== About this task ==
Beginning at the line that holds "Given: Click the Adobe logo", transcribe each line exactly through the end of the records, and leave any pictures out.

[Stored records]
==========

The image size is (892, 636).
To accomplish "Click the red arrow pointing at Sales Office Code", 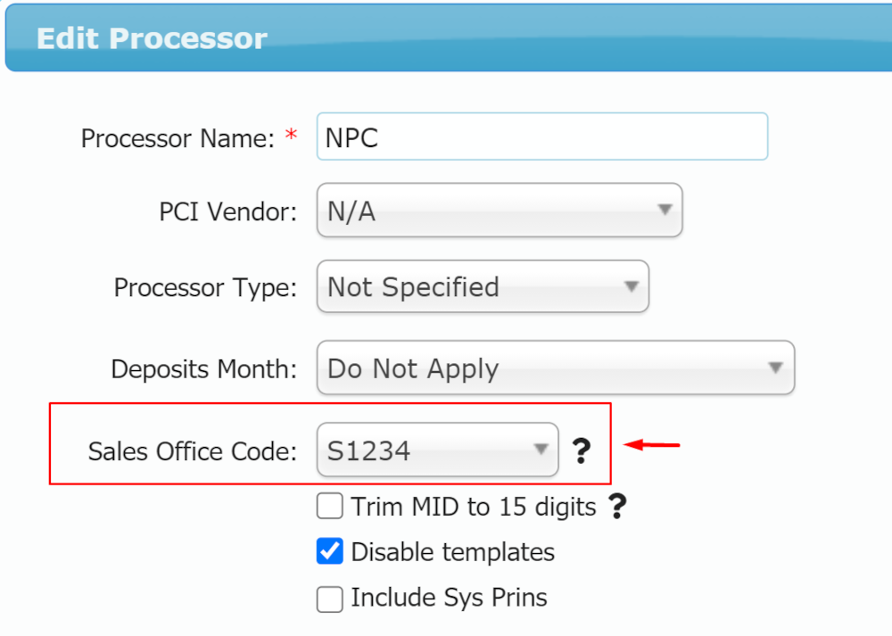I will pyautogui.click(x=652, y=444).
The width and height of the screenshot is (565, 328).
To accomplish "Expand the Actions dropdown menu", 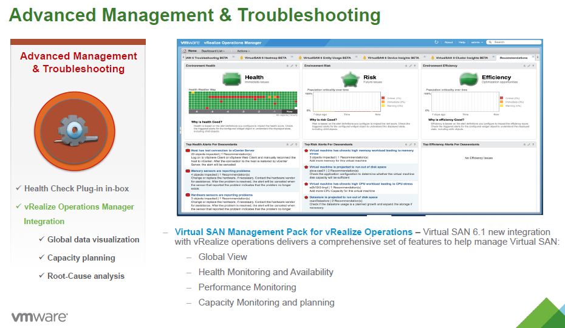I will click(x=244, y=50).
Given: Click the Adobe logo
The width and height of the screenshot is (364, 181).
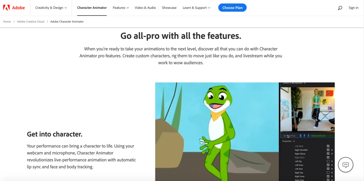Looking at the screenshot, I should point(14,7).
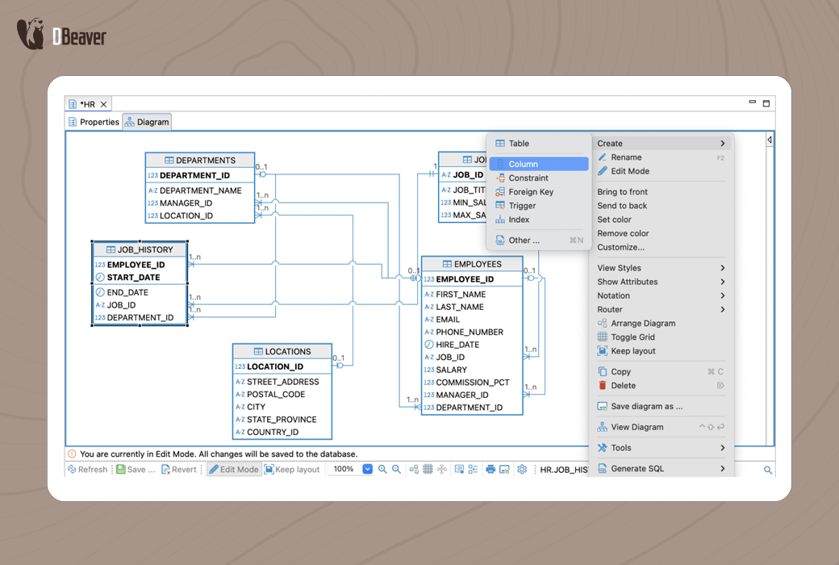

==========

== Exercise result ==
Given: Click the Adobe logo
The width and height of the screenshot is (364, 181).
Looking at the screenshot, I should point(14,7).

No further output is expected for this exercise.